The popular estimate of woman is that she is naturally inferior, not to be trusted, to be kept continually under surveillance as a necessary evil, with something disgraceful in the fact of her existence, a person to be controlled and kept down from birth to death. "Why do you take your wife out to walk with you?" said one brother to another more enlightened. "I see you promenading outside of the village with her; she will get out of her proper place, and neither obey or respect you, if you pamper her in that way." The younger man replied with indignation, "Is she not a human being, and shall I not treat her as such?" The elder answered, "She must know that her proper position is under your foot."

A poet says, "A thousand houses are destroyed by women." Another Moslem authority writes, "Jealousy and acrimony, as well as weakness of character and judgment, are implanted in the nature of women, and incite them to misconduct and vice." Mohammed says, "Chide those whose refractoriness you have cause to fear, and beat them." The limit suggested is, "Not one of you must whip his wife like whipping a slave."

A book containing sage advice warns man against three things: "First, excess of affection for a wife, for this gives her prominence and leads to a state of perversion, when the power is overpowered and the commander commanded. Second, consulting or acquainting a wife with secrets or amount of property." Mohammed also warns, "Not to entrust to the incapable the substance which God hath placed with you," and, "Beware, make not large settlements on women." "Third, Let him allow her no musical instruments, no visiting out of doors, or listening to stories."

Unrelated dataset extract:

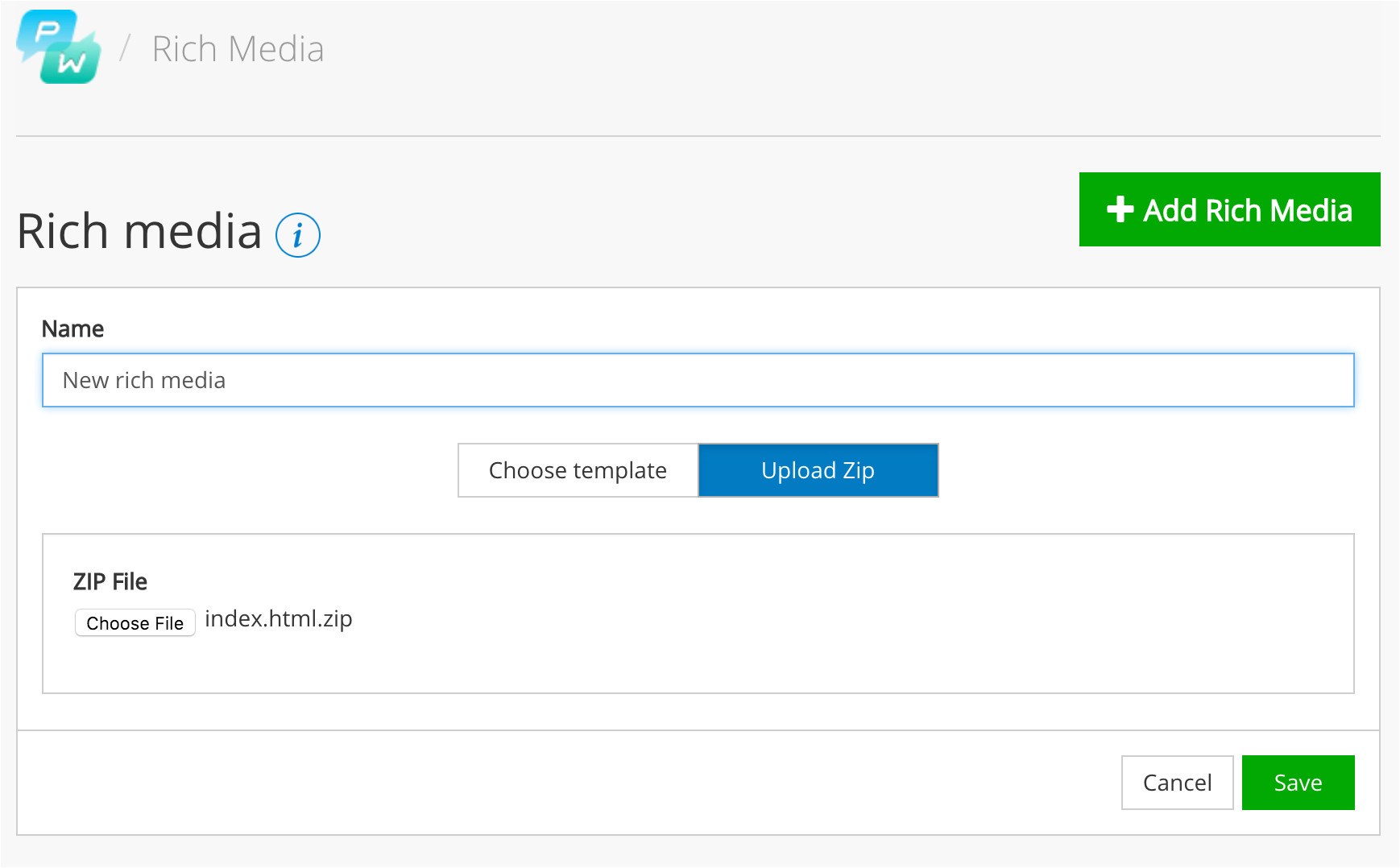Click the index.html.zip file name
Viewport: 1400px width, 868px height.
(x=279, y=619)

As to a woman's duty, Mohammed declared that if the worship of one created being could be permitted to another, he would have enjoined the worship of husbands. It seems strange to calculate a woman's value arithmetically, but in Moslem law the testimony of two women is equal to that of one man, a daughter gets half a son's inheritance, and a wife only an eighth of her husband's property, if there are children; otherwise a fourth. A husband does not speak of his wife as such, but uses some circumlocution as "My house, my child, or the mother of such a boy." A villager asked the doctor to come and treat his mother. "How old is she?" "Thirty." "And how old are you?" "Forty." "How can she be your mother?" A bystander, filled with contempt for such obtuseness, whispered, "It is his wife, but he doesn't like to say so." In like manner, the children are not taught to say father and mother, but the master, the older brother, the mistress, the lady sister, the older sister.

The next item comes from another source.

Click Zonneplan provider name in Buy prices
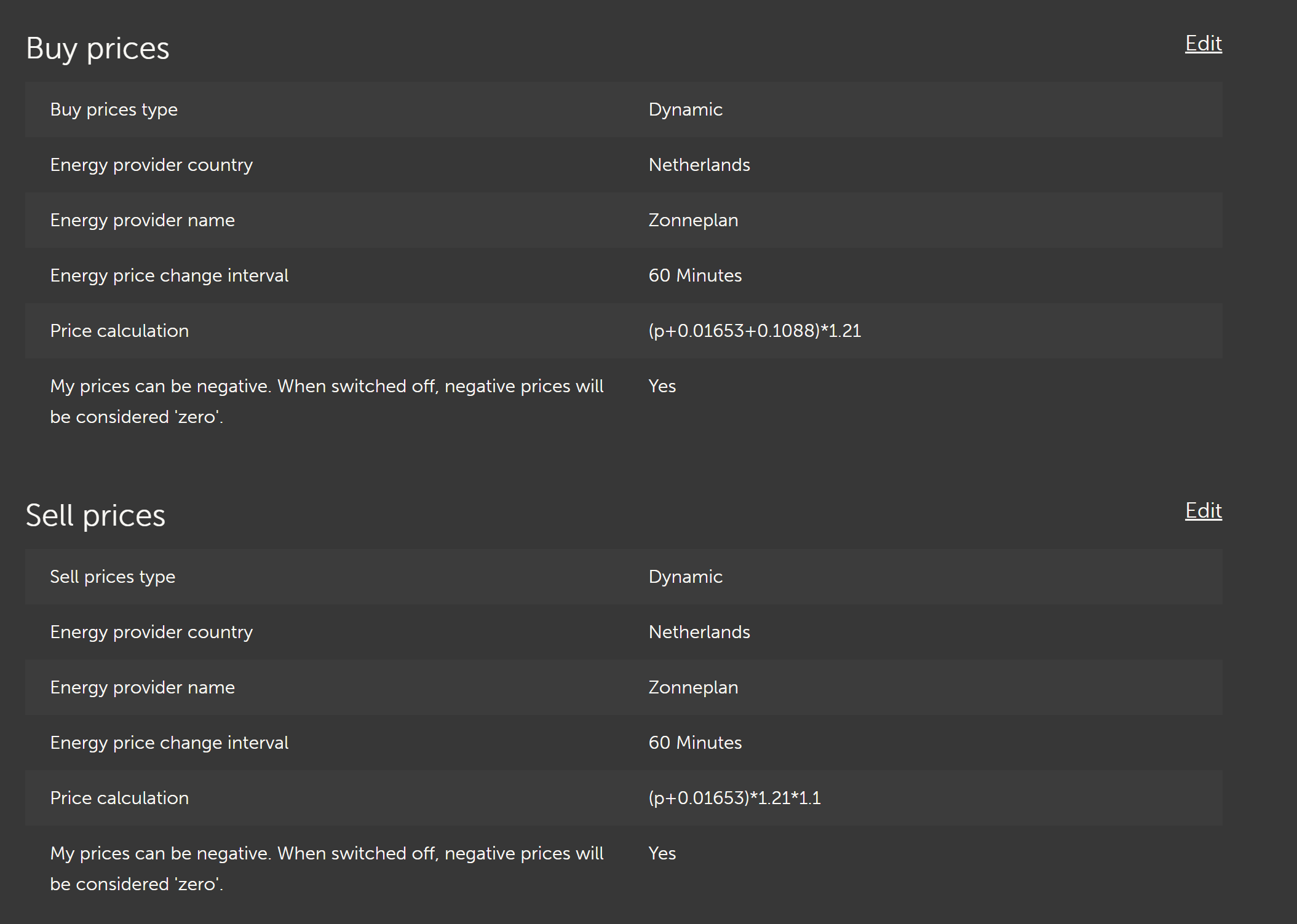This screenshot has height=924, width=1297. click(693, 220)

A comic paper published by Mohammedans in Russia, and in their own language, has recently had some amusing pictures bearing on the position of women. In the first, two women and several men are coming before the Mullahs for marriage or divorce; large heads of sugar carried into the presence hint at bribery as a factor in the case. The women, who stand mute and submissive, with their mouths tied up, as is literally the case with many of them, have evidently nothing to say in the matter. The second scene shows a man and three boys sitting around a large bowl of rice, which is rapidly disappearing before their vigorous onset. The cat is crunching a bone, but the wife and mother sits at one side while even the baby in her arms is given a portion; but she waits till all are satisfied, and she may come in for the leavings. Again, the lord and master of the house, stretched upon a divan, smokes his pipe, a crying child beside him on the floor. His wife enters, staggering under a heavy stone water jar on her shoulder, another in her hand, and a child tied on her back. He exclaims, "Oh, woman, may God curse you! this child gives me the headache! come, take it also on your back."

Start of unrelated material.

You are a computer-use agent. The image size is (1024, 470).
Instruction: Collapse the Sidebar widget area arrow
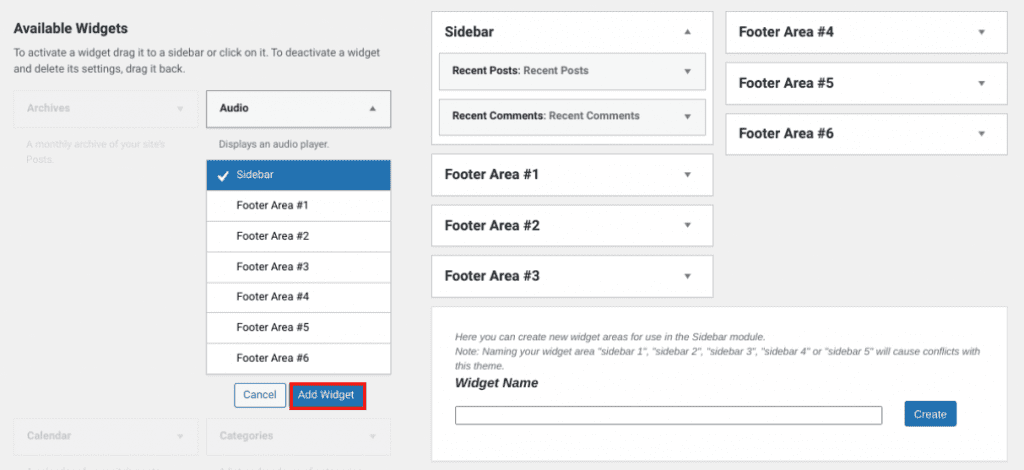(687, 32)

A full two-page colored cartoon depicts the carriage of a most exalted personage, with the veiled wife in it rolling through the street, while all men and boys are turning their backs, and some even shutting their eyes in obedience to officers armed with long whips. A dog also has duteously and humbly turned his back to the forbidden sight, and is crouched down with the most virtuous air you could imagine. When such satires as this can appear, and the edition of the paper runs up into the thousands, people are beginning to think.